Abstracts

Association Between Postictal Psychosis and Subsequent Diagnosis of Primary Psychotic Disorders: A Retrospective Cohort Study

Abstract number : 1.509
Submission category : 11. Behavior/Neuropsychology/Language / 11A. Adult
Year : 2023
Submission ID : 1313
Source : www.aesnet.org
Presentation date : 12/2/2023 12:00:00 AM
Published date :

Authors :
Presenting Author: VARSHA NANDWANA, MD – Virginia Tech Carilion School of Medicine

Ching-Fang Sun, MD – Resident, Psychiatry, Virginia Tech carilion School of Medicine; Geetika Bajpai, MD – Resident, Neurology, Virginia Tech Carilion School of Medicine; Anita Kablinger, MD – Professor and Program Director, Psychiatry, Virginia Tech Carilion School of Medicine; Aashit Shah, MD, FAAN, FANA – Chairperson, Neurology, Virginia Tech Carilion School of Medicine

Rationale: Postictal psychosis (PIP) is a transient psychiatric phenomenon characterized by the onset of psychotic symptoms following a seizure. While the immediate manifestations of PIP have been widely documented, there is limited understanding of its long-term implications, particularly its relationship with primary psychotic disorders. This retrospective cohort study aimed to investigate whether patients experiencing PIP are at an elevated risk of being diagnosed with primary psychotic disorders.



Methods: We conducted a retrospective cohort study by analyzing deidentified patient information between 2003-2023 on the TriNetX database. We defined the study population as individuals aged 4 to 65 years. The study cohort is defined as individuals with PIP. The control cohort is defined as individuals without PIP. We defined PIP as a diagnosis of brief psychotic disorder due to a known physiological condition (International Classification of Diseases, ICD-10-CM: F06.0, F06.2) or brief psychotic disorder within seven days of the epileptic disorder diagnosis (ICD-10-CM: F23). We excluded patients with psychotic disorder diagnosis (ICD-10-CM: F20-F29) prior to PIP and those who had delirium (ICD-10-CM: F05) following PIP. The study cohort was propensity-score matched with the control cohort at a 1:1 ratio by age, sex, race, ethnicity, common psychiatric conditions, and chronic physical conditions (Table 1). Outcome was defined as any type of psychotic disorder in the five year follow-up period. We applied Kaplan–Meier analysis to obtain hazard ratios and log-rank test to assess the differences in survival probabilities.

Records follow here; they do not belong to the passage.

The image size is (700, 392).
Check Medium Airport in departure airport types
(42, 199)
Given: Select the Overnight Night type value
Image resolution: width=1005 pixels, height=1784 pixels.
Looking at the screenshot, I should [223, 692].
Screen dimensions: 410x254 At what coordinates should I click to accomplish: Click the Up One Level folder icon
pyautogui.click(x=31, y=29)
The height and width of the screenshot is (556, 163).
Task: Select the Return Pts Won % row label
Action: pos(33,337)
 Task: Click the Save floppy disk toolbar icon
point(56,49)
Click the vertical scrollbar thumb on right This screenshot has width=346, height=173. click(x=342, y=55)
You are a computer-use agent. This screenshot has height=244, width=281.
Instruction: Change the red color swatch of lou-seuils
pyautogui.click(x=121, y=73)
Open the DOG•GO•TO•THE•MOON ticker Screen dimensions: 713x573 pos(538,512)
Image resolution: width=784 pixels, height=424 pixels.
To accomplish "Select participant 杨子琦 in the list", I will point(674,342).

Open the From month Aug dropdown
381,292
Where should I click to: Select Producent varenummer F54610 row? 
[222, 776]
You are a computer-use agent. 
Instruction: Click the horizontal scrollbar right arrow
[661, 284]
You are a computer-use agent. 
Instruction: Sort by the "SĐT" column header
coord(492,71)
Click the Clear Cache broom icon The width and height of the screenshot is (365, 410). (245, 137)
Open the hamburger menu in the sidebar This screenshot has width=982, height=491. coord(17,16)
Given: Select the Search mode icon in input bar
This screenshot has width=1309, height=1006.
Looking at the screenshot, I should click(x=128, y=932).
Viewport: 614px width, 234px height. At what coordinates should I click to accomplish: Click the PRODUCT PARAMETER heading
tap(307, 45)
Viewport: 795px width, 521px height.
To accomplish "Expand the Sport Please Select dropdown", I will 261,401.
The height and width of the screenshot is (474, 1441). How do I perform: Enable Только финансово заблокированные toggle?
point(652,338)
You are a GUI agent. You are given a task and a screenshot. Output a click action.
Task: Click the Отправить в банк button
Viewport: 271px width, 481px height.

Results: A total of 899 individuals were identified and matched for analysis. Patients in the study cohort were at a higher risk of subsequent psychotic disorders (Hazard ratio [HR]= 8.59, 95% Confidence Interval (CI) 4.11-17.92, p=0.02), within the five-year time frame of PIP diagnosis. Kaplan-Meier analyses (Fig. 1) indicate the difference in the overall survival probability at five years for the study cohort with 89.2% (i.e., at five years 89.2% of the study cohort did not develop psychotic disorder), compared to 98.3% in the control group (log-rank test, χ2= 47.5; p< 0.001).